*** Begin section ***
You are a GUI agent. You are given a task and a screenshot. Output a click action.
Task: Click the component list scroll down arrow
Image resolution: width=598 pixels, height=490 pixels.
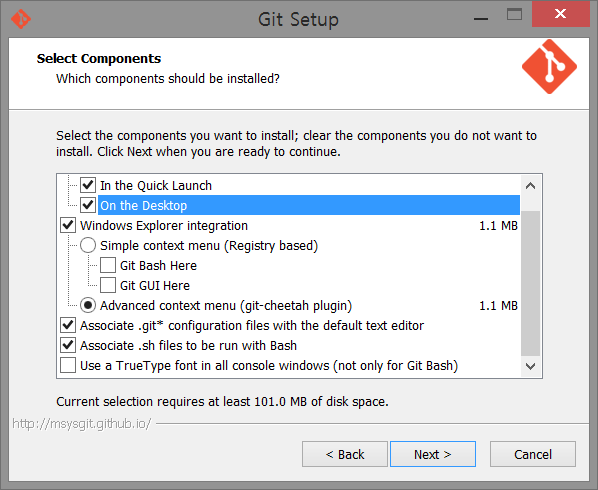[x=530, y=366]
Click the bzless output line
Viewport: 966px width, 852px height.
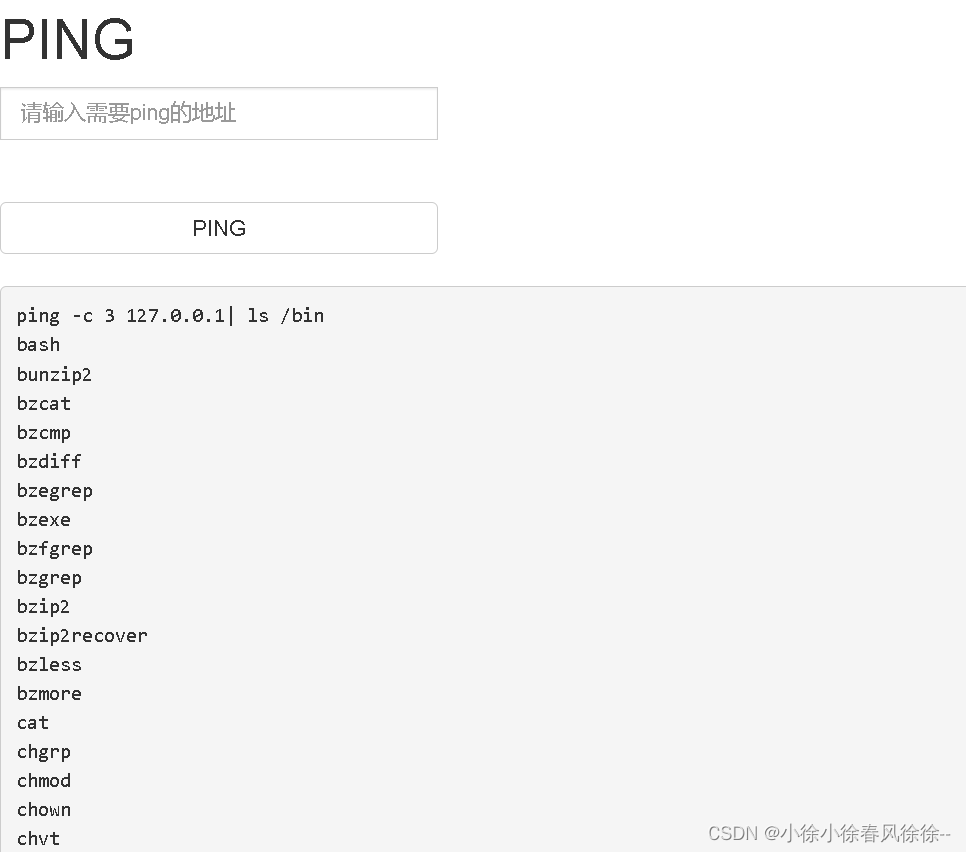pyautogui.click(x=48, y=664)
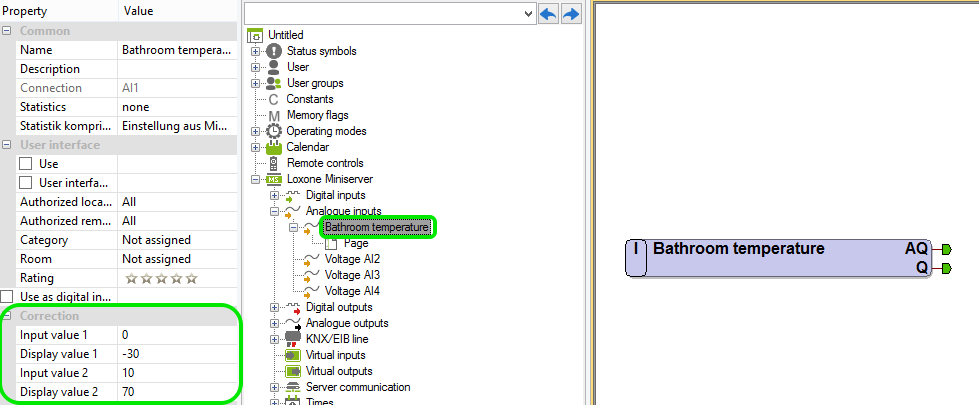Click the User groups icon
Image resolution: width=979 pixels, height=405 pixels.
click(x=274, y=83)
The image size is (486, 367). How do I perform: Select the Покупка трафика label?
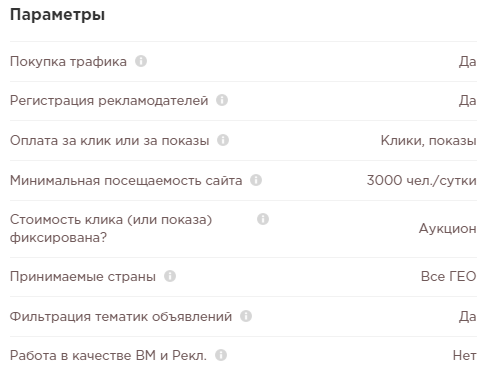[x=68, y=62]
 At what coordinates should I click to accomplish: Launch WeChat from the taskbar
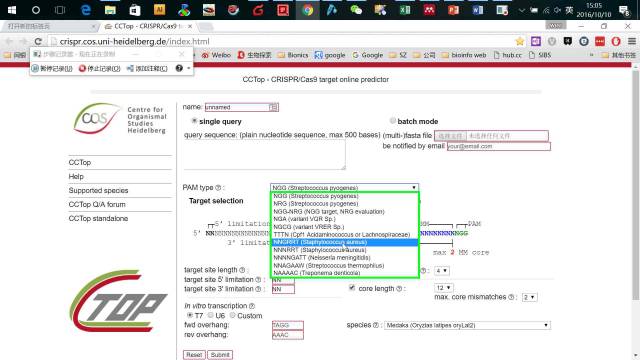coord(356,10)
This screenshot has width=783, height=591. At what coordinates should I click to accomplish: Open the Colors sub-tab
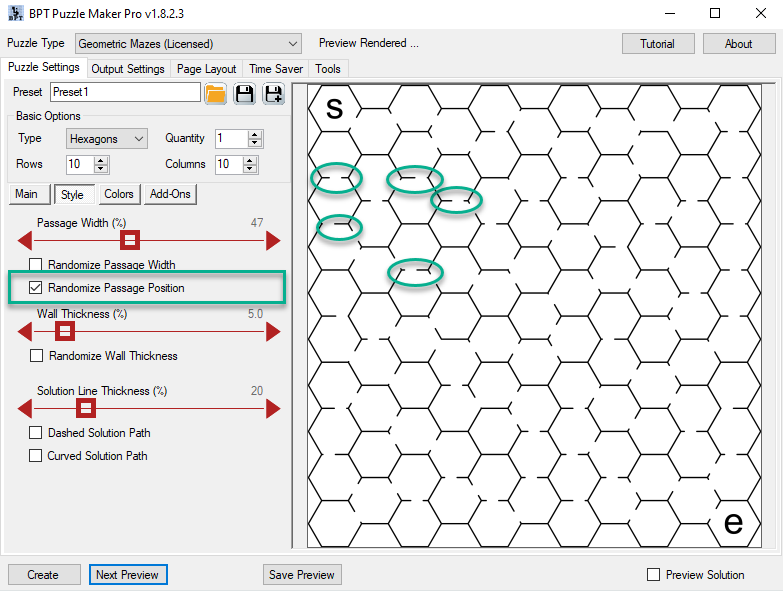pos(119,194)
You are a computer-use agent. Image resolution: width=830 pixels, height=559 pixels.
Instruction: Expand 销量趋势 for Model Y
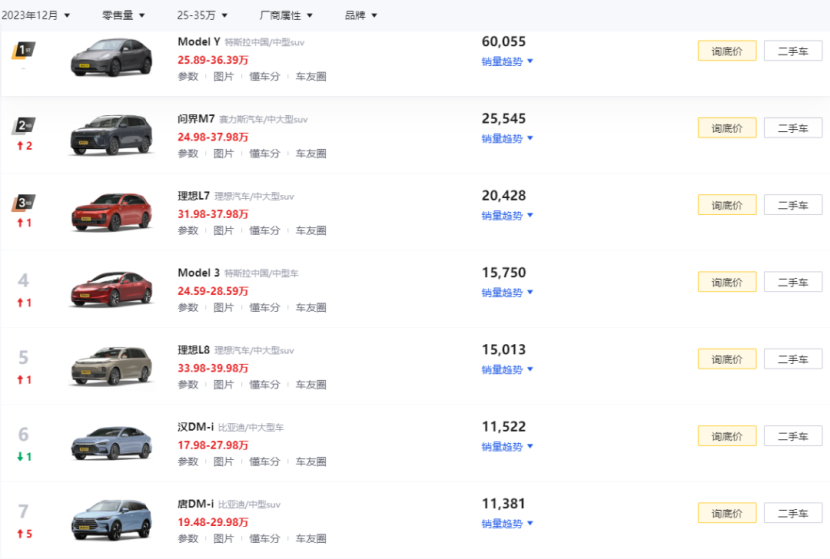(x=507, y=61)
*** End section ***
## WHAT THIS TASK INVOLVES
Since the pictures are not wanted, write out the rest of the data exactly as it reads.

## ANSWER FOR THIS EXERCISE
You are a GUI agent. You are given a task and a screenshot. Output a click action.
Task: Click the component list scroll down arrow
Image resolution: width=598 pixels, height=490 pixels.
[x=530, y=366]
Click the bzless output line
Viewport: 966px width, 852px height.
pyautogui.click(x=48, y=664)
Click the User groups icon
Image resolution: width=979 pixels, height=405 pixels.
click(x=274, y=83)
The image size is (486, 367). How do I perform: Select the Покупка трафика label?
[x=68, y=62]
 At what coordinates should I click to accomplish: Launch WeChat from the taskbar
coord(356,10)
This screenshot has width=783, height=591. At what coordinates should I click to accomplish: Open the Colors sub-tab
pos(119,194)
You are a computer-use agent. Image resolution: width=830 pixels, height=559 pixels.
Instruction: Expand 销量趋势 for Model Y
(x=507, y=61)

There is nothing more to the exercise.